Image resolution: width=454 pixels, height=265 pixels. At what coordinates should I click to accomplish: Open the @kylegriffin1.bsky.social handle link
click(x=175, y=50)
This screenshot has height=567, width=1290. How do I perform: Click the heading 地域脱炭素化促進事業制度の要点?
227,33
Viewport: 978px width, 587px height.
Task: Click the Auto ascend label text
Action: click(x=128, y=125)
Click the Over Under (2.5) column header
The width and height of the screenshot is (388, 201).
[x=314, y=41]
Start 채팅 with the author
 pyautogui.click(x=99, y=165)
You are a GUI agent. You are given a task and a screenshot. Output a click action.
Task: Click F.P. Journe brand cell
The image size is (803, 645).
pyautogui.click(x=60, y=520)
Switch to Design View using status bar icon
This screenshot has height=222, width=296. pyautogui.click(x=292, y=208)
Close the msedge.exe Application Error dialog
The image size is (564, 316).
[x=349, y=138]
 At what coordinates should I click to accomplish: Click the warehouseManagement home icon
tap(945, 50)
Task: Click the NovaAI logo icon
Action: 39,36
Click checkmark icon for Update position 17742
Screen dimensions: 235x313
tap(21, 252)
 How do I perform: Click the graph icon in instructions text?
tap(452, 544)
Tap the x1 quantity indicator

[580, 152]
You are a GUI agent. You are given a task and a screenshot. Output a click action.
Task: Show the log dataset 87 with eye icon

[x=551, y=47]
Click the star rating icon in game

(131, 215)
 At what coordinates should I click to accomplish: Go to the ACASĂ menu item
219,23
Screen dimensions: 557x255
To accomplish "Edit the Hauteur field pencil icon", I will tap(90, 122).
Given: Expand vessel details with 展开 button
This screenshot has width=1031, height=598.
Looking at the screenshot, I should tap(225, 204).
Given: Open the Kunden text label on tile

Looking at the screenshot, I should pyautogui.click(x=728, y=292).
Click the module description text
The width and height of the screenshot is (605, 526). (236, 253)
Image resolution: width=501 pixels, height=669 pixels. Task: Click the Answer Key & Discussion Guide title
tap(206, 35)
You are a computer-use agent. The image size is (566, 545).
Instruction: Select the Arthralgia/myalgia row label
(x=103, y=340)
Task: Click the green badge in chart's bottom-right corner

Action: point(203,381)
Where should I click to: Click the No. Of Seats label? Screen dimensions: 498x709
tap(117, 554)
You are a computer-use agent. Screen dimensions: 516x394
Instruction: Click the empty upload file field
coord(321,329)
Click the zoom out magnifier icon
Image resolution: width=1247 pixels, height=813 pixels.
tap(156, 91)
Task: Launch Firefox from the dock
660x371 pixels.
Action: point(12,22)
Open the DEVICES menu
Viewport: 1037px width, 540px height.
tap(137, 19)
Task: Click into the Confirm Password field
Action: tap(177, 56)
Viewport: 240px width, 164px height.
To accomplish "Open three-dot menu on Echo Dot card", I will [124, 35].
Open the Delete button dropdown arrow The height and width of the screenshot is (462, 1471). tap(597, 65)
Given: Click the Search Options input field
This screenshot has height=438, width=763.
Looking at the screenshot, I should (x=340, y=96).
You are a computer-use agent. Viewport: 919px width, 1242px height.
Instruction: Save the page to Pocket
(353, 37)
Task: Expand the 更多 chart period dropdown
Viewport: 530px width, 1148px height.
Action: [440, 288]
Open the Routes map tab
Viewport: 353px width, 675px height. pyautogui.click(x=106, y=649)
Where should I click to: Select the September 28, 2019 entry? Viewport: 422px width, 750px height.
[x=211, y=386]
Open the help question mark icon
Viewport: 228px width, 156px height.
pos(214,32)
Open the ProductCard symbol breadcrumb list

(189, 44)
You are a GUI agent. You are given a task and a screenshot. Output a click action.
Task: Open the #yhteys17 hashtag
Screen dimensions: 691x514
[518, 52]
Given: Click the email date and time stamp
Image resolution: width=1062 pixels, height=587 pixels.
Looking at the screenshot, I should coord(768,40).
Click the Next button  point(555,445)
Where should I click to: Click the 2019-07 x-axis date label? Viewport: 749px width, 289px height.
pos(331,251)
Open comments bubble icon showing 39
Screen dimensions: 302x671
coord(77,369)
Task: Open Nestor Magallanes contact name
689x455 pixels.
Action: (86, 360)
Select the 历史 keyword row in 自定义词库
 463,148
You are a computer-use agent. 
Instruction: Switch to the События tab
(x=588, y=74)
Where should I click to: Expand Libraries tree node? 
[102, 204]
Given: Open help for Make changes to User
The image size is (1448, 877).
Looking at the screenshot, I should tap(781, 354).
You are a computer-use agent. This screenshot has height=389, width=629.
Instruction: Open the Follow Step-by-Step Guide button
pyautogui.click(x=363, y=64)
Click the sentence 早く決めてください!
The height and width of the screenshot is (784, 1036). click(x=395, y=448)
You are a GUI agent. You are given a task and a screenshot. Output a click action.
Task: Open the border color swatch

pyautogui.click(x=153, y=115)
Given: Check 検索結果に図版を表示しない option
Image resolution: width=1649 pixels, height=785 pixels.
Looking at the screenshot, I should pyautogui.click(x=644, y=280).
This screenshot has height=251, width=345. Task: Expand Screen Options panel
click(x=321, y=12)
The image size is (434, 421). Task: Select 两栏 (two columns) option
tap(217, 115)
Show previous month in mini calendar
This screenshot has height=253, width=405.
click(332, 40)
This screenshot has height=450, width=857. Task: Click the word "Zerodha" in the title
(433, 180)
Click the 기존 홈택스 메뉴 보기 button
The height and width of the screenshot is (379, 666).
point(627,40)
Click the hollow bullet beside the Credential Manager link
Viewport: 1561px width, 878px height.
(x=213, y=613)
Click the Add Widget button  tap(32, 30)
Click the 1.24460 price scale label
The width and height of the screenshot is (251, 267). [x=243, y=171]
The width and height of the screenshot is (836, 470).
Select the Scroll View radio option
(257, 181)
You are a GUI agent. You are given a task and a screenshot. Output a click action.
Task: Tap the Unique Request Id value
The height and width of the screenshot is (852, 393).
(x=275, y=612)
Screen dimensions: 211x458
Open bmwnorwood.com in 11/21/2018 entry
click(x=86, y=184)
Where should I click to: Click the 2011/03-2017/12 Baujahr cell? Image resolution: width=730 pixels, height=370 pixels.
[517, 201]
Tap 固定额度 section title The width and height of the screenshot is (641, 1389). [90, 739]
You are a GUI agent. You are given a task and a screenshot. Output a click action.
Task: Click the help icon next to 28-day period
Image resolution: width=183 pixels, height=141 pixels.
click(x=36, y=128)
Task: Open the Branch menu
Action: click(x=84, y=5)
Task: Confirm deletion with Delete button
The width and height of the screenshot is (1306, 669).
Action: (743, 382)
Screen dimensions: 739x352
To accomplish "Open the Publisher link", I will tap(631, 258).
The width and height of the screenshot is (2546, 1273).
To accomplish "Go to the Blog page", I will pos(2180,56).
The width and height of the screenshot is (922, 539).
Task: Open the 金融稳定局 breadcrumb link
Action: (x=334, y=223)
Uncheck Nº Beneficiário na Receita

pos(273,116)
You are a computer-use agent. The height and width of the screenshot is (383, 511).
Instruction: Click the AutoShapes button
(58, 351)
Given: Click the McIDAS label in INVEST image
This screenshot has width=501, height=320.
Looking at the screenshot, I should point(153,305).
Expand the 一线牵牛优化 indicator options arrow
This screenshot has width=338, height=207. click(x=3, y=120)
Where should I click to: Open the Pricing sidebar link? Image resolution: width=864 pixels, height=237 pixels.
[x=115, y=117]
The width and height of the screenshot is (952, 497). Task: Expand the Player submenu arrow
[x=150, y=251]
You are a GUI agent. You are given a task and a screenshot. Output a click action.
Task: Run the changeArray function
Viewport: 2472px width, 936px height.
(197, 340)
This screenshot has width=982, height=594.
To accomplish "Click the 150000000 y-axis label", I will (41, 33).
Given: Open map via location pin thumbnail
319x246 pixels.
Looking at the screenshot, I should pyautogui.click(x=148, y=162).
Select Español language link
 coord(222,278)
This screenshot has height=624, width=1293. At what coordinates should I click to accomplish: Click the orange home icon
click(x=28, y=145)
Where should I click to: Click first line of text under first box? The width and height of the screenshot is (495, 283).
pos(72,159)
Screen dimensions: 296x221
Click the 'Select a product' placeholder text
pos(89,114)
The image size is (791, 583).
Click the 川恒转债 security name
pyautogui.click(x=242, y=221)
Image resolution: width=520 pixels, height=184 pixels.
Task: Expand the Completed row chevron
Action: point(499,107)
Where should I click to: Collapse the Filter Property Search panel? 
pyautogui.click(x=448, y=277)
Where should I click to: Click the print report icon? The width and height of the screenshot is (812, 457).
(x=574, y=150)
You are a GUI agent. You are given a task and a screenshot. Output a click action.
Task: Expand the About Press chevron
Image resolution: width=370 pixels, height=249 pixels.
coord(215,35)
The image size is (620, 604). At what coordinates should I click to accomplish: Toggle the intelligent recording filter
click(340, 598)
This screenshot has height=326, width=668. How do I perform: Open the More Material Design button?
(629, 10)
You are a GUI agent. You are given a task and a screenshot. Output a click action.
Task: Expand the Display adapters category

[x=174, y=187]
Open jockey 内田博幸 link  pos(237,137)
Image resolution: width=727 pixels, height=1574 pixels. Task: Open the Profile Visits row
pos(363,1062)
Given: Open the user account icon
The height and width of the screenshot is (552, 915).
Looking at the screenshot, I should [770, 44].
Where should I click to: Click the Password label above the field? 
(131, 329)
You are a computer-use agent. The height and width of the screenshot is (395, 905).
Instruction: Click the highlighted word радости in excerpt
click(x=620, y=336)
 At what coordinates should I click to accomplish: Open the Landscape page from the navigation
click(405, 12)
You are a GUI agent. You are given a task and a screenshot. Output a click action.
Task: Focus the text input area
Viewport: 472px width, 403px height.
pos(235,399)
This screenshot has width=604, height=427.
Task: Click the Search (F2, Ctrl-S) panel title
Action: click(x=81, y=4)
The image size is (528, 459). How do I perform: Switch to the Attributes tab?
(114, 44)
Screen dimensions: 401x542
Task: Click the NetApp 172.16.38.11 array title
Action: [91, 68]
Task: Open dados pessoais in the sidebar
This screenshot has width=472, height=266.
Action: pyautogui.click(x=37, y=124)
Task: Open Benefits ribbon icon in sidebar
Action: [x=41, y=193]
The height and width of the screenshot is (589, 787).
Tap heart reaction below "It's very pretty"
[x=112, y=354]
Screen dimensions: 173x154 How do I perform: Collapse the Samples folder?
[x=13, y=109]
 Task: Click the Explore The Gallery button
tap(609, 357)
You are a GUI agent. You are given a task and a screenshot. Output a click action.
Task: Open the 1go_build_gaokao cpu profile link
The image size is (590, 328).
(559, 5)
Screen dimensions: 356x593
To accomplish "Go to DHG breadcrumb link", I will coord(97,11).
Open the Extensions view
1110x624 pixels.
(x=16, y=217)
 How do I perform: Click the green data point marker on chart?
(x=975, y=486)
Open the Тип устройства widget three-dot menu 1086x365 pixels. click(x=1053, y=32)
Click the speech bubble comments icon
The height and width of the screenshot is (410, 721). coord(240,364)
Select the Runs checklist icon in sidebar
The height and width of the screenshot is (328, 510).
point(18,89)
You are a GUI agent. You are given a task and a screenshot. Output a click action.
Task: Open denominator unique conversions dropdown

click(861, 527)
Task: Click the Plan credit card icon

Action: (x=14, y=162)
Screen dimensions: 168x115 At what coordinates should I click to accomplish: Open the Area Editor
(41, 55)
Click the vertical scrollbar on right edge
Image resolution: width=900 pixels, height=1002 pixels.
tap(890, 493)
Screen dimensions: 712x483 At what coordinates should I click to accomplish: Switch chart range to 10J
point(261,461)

####

Restate word for word the lines in the material above from the one with "Given: Open the Kunden text label on tile" to the one with "You are a computer-use agent. The image"; both of those lines count, and nothing else does.

Given: Open the Kunden text label on tile

Looking at the screenshot, I should pyautogui.click(x=728, y=292).
Click the module description text
The width and height of the screenshot is (605, 526). (236, 253)
Image resolution: width=501 pixels, height=669 pixels. Task: Click the Answer Key & Discussion Guide title
tap(206, 35)
You are a computer-use agent. The image size is (566, 545).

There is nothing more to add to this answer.